The D.C. Family and Medical Leave Act of 1990, D.C. Code §§ 32-501 et seq., and the federal Family and Medical Leave Act, 29 U.S.C. §§ 2601 et seq., make it unlawful for an employer to terminate an employee in retaliation for taking leave for serious medical or family needs. The elements of a prima facie case are the same under both Acts: (1) plaintiff engaged in a protected activity under the Acts; (2) he was affected by an adverse employment action; and (3) the protected activity and the adverse employment action were causally connected. See Gleklen v. Democratic Congressional Campaign Comm., 199 F.3d 1365, 1368 (D.C. Cir. 2000) (listing elements of prima facie case under federal FMLA); Chang v. Inst. for Public-Private P'ships, Inc., 846 A.2d 318, 329 (D.C. 2004) (listing elements of prima facie case under D.C. FMLA).

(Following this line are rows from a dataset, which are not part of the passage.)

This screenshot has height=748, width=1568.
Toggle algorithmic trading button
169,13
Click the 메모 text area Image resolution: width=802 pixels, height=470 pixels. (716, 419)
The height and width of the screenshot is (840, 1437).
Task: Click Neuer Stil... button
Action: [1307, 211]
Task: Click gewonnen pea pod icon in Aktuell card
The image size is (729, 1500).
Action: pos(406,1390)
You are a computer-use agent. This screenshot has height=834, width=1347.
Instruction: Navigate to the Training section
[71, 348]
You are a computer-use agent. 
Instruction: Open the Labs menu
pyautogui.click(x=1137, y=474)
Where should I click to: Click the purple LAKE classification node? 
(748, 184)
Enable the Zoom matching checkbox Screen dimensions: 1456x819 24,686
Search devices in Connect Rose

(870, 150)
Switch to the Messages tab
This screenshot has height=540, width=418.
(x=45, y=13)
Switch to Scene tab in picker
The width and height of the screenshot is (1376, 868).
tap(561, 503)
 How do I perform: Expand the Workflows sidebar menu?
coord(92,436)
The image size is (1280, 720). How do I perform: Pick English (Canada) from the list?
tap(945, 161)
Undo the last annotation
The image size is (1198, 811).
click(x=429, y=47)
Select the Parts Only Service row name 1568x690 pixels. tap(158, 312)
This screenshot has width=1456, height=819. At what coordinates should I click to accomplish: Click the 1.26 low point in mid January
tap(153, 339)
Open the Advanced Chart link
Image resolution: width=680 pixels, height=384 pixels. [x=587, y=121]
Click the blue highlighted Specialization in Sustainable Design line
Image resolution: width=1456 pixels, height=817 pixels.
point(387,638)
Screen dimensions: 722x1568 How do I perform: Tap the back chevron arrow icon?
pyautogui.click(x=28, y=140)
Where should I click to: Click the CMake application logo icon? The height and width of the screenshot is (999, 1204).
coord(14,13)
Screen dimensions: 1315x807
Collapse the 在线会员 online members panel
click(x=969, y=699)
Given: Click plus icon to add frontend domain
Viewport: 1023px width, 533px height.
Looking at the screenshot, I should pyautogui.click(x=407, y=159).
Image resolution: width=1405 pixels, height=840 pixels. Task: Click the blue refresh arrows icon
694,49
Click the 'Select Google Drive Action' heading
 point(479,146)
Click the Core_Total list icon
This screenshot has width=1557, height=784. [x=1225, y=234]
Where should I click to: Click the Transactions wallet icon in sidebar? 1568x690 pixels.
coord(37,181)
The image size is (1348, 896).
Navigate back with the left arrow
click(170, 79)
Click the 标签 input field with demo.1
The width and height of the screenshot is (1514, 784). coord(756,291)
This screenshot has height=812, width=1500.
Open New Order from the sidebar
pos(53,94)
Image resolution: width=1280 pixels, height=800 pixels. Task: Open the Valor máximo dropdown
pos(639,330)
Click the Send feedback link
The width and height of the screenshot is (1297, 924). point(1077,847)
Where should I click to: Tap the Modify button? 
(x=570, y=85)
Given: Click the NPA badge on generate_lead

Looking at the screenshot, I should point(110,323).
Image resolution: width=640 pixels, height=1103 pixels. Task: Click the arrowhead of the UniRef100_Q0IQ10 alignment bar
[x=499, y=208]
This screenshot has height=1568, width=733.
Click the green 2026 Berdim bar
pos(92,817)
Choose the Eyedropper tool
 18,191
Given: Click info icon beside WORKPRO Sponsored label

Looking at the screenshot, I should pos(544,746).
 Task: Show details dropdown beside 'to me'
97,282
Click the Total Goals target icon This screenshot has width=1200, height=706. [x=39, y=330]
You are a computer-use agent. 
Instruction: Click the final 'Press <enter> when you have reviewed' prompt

The District and Erste move to dismiss the claims under both Acts on the ground that plaintiff has failed to allege a causal connection between the sick leave taken and the termination of his employment. However,"[t]emporal proximity is often found sufficient to establish the requisite causal connection for such [FMLA] claims." Gleklen, 199 F.3d at 1368. Here, plaintiff was on sick leave when his employment was terminated. The events were close enough in time to infer a causal nexus. See id. (finding facts sufficient to infer a causal nexus where employer took adverse action"a few weeks" after employee engaged in protected activity). Although, at first glance, the FMLA claims lack plausibility in light of plaintiff's extensive allegations that his termination was caused by his criticisms of the District's actions in connection with the Petties decrees, the Court must construe the allegations in the light most favorable to plaintiff at this stage of the litigation, and therefore denies the motion to dismiss. Because the D.C. and federal FMLAs authorize employees to bring civil actions only against an"employer," however, this claim may proceed solely against the District and is dismissed as to the defendants sued in their individual capacities. See D.C. Code § 32-510(a); 29 U.S.C. § 2617(a)(1)-(2).

CONCLUSION

The Court grants in part and denies in part the motions to dismiss as set forth above. The result of this ruling is that the only claims that remain pending are the First Amendment claims under § 1983 in Counts I and V against the District, against Erste and McCullough in their individual capacities, and against Erste, McCullough, and Massie in their official capacities; and the claims in Count III alleging violations of the D.C. and federal FMLAs against the District. The claims in plaintiff's amended complaint are dismissed in all other respects. An appropriate Order accompanies this Opinion.